··· Text segment

Virtual reality brings dog's anatomy to life for veterinary students
Sara Farthing, a first-year student in the Virginia-Maryland College of Veterinary Medicine at Virginia Tech, needed a mental picture.
As she practiced clinical exams on dogs during a lab, Farthing could not picture the canine’s lungs and the way the heart is positioned inside the chest.
So she walked across the room and slipped on a virtual reality (VR) headset. Suddenly, she could see a large picture of a dog’s lungs and skeletal structure floating in mid-air in front of her.
“I literally stood inside the rib cage,” Farthing said.
The aspiring small animal veterinarian was using a new technology available this semester at the college that brings a dog’s anatomy to life.
The VR experience, created by Thomas Tucker, an associate professor in Virginia Tech's School of Visual Arts and fellow with the Institute for Creativity, Arts, and Technology, shows up close the organs inside the skeletal system of a mid-sized dog. By moving and clicking a button, users can see layers of tissue, zoom in on certain organs, and step into parts of a virtual dog’s body.
There is no other way to study a dog’s organs and bone structure as intensively, said Michael Nappier, an assistant professor of community practice in the veterinary college’s Department of Small Animal Clinical Sciences. Nappier teaches clinical skills education and a physical exam lab for first-year students.
When the college switched curriculum models three years ago, Nappier noticed that students were struggling to connect their anatomy classes with what they were learning when they physically examined dogs. The anatomy was taught concurrently with the physical examination, instead of beforehand.
“I needed a different teaching method,” Nappier said. “They [students] don’t have the mental picture. I wanted to develop a way for this to be in the lab and to work with the dogs, so that the mental picture is inside of your head.”

······
··· Dataset records

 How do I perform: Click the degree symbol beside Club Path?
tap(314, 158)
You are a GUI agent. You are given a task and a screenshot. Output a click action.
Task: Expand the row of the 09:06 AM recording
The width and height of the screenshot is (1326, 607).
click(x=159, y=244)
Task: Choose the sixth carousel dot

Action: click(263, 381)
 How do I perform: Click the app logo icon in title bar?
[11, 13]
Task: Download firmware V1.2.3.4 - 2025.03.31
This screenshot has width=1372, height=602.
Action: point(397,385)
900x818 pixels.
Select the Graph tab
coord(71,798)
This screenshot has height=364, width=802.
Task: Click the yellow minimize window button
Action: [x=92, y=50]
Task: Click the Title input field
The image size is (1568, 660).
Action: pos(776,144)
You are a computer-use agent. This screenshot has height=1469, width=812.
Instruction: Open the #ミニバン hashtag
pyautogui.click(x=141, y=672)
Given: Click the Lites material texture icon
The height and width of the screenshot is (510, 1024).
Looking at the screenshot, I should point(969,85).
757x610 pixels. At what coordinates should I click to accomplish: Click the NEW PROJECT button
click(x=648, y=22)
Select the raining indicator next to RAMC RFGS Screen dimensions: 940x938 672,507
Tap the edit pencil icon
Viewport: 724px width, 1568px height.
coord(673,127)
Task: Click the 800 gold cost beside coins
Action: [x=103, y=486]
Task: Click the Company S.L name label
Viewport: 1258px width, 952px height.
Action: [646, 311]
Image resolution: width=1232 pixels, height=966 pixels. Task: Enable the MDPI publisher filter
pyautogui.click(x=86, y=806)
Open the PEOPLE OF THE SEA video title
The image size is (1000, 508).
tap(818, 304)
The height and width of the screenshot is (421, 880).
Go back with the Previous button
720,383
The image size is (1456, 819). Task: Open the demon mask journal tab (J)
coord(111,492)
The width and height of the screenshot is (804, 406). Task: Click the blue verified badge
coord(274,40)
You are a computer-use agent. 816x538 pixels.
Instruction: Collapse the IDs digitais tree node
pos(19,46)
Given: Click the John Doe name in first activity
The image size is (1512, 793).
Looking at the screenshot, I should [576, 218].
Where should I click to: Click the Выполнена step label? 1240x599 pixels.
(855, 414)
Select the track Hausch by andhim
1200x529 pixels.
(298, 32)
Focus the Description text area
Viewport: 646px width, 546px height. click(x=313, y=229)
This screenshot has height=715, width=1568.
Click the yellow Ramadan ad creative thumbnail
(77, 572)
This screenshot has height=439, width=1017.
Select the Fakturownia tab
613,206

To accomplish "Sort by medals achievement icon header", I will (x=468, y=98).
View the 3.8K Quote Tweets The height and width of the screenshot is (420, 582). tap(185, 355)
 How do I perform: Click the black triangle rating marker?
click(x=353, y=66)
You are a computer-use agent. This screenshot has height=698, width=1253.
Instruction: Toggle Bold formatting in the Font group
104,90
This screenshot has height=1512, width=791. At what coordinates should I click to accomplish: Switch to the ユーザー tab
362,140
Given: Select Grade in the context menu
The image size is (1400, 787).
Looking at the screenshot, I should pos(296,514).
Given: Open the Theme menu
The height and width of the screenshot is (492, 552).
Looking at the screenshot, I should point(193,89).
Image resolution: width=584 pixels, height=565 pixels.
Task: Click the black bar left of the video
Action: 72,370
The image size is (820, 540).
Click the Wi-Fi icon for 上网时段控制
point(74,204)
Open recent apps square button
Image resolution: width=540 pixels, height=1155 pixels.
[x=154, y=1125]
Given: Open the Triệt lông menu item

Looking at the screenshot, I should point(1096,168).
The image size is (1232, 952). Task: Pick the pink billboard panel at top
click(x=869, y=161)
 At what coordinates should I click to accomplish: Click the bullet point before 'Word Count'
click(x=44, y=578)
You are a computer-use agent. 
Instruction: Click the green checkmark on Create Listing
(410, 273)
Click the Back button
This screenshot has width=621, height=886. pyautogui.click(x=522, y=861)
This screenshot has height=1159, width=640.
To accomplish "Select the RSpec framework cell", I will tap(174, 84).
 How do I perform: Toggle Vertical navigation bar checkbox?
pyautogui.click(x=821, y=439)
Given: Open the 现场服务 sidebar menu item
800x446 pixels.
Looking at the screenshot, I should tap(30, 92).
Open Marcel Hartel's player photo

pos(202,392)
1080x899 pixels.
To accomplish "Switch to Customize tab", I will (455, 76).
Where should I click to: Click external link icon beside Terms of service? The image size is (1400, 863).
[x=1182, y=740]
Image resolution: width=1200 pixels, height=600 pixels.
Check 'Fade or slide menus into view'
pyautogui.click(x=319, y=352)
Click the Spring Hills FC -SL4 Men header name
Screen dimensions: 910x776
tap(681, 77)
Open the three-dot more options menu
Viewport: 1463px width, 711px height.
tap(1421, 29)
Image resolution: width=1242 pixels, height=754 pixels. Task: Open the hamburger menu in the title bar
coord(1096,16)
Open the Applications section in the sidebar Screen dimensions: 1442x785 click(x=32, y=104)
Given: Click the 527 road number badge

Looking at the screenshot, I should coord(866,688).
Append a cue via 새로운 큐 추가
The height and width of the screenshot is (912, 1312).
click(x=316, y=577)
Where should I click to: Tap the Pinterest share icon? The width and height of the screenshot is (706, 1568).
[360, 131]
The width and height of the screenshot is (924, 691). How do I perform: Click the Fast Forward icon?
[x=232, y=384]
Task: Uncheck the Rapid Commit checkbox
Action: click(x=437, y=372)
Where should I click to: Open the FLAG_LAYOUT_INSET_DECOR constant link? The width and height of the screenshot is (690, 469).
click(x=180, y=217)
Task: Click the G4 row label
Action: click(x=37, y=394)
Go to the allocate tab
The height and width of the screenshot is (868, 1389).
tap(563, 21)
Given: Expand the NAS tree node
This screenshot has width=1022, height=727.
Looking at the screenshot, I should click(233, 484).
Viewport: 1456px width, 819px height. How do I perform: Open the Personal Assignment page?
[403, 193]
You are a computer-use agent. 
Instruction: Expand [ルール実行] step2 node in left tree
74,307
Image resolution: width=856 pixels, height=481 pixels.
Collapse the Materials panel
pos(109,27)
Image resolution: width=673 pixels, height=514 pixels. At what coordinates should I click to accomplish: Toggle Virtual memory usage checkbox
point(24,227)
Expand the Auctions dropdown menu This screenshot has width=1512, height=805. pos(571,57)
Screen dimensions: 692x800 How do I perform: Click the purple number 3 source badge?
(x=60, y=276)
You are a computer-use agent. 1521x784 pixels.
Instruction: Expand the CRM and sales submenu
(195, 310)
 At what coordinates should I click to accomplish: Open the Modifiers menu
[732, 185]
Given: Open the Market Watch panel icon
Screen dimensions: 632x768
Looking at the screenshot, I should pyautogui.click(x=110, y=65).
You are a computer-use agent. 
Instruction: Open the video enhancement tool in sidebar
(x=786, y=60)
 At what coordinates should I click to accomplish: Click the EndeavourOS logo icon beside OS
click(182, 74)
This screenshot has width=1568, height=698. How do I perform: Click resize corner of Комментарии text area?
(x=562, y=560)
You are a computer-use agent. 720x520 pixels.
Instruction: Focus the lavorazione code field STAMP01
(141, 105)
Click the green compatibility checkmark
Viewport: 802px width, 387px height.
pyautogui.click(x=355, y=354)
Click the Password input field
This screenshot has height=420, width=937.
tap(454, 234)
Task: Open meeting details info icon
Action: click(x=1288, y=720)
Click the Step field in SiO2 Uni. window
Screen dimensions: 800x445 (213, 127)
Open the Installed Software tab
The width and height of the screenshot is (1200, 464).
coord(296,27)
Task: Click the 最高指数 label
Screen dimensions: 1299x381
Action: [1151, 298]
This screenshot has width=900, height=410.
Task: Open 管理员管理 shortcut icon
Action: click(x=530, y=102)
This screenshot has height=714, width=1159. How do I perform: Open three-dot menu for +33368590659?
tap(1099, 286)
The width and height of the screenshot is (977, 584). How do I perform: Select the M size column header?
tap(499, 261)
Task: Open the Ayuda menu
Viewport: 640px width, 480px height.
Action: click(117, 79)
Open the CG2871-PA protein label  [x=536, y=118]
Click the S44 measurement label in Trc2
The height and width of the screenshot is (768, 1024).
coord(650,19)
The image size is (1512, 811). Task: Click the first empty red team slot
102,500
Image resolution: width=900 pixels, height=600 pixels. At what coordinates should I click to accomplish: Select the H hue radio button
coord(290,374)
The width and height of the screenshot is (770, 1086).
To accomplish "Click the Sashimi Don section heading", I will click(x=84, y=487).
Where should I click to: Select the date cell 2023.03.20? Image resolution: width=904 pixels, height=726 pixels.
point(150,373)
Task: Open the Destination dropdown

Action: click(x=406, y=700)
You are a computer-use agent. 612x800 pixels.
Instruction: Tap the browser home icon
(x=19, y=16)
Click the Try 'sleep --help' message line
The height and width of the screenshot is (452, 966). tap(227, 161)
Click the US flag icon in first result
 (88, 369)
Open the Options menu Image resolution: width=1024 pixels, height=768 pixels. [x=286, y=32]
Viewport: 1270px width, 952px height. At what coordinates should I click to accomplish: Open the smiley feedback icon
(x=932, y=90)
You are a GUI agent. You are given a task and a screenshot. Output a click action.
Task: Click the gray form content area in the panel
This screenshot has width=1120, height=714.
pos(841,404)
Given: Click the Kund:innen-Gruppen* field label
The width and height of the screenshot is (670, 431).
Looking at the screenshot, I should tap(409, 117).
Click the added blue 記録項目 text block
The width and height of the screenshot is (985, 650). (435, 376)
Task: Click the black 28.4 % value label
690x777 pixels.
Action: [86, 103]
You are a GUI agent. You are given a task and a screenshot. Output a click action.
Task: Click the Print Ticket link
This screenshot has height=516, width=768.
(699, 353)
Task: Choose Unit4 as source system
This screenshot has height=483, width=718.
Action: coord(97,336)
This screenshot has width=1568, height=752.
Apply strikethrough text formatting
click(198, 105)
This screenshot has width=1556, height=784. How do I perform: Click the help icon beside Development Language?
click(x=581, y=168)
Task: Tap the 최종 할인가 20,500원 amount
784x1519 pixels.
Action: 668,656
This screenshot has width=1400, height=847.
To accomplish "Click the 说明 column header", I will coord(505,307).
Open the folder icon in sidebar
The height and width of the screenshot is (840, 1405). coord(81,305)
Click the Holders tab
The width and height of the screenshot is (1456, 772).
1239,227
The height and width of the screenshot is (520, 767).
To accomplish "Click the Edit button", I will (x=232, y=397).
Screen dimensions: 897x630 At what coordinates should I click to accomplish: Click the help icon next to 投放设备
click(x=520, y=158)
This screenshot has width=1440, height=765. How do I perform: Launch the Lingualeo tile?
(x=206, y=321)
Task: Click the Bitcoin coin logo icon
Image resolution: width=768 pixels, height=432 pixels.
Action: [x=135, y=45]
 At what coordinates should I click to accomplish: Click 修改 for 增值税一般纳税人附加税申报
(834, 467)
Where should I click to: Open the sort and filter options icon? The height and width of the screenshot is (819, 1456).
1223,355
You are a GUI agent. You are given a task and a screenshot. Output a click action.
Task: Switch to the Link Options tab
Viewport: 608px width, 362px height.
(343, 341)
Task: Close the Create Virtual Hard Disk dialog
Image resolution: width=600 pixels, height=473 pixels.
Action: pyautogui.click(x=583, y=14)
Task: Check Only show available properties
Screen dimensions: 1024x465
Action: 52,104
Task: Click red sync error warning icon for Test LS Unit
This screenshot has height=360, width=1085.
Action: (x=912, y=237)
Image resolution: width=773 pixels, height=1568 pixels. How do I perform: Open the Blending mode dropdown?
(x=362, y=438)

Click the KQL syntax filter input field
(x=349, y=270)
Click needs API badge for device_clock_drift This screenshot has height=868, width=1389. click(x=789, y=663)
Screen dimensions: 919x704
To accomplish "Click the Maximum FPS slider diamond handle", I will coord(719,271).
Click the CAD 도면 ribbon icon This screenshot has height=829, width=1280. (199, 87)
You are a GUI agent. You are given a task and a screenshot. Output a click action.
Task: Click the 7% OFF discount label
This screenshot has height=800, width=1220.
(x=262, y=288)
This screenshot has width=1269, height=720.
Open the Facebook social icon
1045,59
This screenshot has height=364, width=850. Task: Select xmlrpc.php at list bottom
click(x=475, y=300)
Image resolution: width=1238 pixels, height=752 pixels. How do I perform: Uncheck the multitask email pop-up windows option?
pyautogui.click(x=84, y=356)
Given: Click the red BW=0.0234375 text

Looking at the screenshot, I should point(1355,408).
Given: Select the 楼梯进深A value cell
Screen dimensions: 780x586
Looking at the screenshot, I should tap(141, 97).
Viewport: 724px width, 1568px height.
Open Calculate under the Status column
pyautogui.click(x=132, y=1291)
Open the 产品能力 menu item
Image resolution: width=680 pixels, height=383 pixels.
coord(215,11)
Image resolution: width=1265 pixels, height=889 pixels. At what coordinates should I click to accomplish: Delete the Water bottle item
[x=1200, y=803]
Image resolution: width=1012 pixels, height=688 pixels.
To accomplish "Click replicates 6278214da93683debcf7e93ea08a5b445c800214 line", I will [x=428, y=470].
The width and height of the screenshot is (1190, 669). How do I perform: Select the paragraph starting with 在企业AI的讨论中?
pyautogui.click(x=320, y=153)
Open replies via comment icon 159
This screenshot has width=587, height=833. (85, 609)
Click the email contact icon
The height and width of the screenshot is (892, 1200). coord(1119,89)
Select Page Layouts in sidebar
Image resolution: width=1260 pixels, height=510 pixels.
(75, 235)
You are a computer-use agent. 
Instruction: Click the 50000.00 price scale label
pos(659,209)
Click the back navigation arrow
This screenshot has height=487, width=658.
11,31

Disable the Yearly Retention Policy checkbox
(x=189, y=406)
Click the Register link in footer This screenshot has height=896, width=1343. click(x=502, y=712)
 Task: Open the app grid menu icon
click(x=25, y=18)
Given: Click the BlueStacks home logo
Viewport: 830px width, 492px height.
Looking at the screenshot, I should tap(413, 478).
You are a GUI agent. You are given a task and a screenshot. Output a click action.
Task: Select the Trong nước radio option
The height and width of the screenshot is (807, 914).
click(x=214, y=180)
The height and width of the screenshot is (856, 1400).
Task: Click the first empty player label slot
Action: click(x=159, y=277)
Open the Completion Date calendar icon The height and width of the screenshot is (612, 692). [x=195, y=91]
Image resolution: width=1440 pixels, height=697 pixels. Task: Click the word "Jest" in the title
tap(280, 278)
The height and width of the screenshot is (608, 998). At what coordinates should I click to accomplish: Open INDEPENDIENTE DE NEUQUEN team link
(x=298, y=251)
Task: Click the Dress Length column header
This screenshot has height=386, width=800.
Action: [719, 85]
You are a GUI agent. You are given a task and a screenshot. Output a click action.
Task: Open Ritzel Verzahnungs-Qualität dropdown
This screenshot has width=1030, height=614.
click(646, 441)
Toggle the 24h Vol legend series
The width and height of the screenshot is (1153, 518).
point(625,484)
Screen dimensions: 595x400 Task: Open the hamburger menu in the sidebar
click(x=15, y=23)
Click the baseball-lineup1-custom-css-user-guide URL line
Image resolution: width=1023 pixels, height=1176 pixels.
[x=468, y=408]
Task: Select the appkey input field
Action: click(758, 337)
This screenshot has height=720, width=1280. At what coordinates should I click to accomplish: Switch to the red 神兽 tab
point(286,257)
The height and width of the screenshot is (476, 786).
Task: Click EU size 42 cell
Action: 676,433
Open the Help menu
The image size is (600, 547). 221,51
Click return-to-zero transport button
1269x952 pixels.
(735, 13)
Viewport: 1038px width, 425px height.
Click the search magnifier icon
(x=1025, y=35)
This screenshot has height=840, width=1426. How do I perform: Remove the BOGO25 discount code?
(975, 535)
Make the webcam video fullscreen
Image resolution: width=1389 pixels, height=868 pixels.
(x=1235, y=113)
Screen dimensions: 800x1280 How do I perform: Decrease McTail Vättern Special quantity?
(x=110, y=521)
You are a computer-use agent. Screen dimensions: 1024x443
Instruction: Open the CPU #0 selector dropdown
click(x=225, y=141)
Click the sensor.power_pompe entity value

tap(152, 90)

······

*What to work on*
a) Write out the part of the article on virtual reality for veterinary students from "The VR experience, created" up to and including "for first-year students.".
b) In the article on virtual reality for veterinary students, who created the VR experience that shows a dog's anatomy?
c) Carry on the article on virtual reality for veterinary students from its last sentence.

*Your written answers*
a)
The VR experience, created by Thomas Tucker, an associate professor in Virginia Tech's School of Visual Arts and fellow with the Institute for Creativity, Arts, and Technology, shows up close the organs inside the skeletal system of a mid-sized dog. By moving and clicking a button, users can see layers of tissue, zoom in on certain organs, and step into parts of a virtual dog’s body.
There is no other way to study a dog’s organs and bone structure as intensively, said Michael Nappier, an assistant professor of community practice in the veterinary college’s Department of Small Animal Clinical Sciences. Nappier teaches clinical skills education and a physical exam lab for first-year students.

b) Thomas Tucker, an associate professor in Virginia Tech's School of Visual Arts and fellow with the Institute for Creativity, Arts, and Technology.

c)
Other ways that students may study a dog’s body parts involve examining drawings and cadavers. But in most of these cases, dogs are not standing on four legs as they would be during a typical veterinary examination. The new VR experience shows an image of a dog standing.
Nappier heard about Tucker’s past work with VR and puppy motion capture, a visualization tool to study a puppy’s social behavior. He contacted Tucker about his idea, and Tucker ran with it.
Since then, Tucker and five graduate and undergraduate students, most all creative technologies majors, have been crafting this 3D VR image of a dog by using CT scans to place the organs correctly. They also worked with Bonnie Smith, an associate professor of anatomy in the college’s Department of Biomedical Sciences and Pathobiology, to name the bones in a dog’s body and to position them correctly.
Unreal Engine, used by video game developers, is the software that runs this technology.
The project received a $3,000 University Libraries Open Education Faculty Initiative Grant, which requires that the software be publicly released under an open license for use by other universities and veterinarians as part of Virginia Tech’s land-grant mission.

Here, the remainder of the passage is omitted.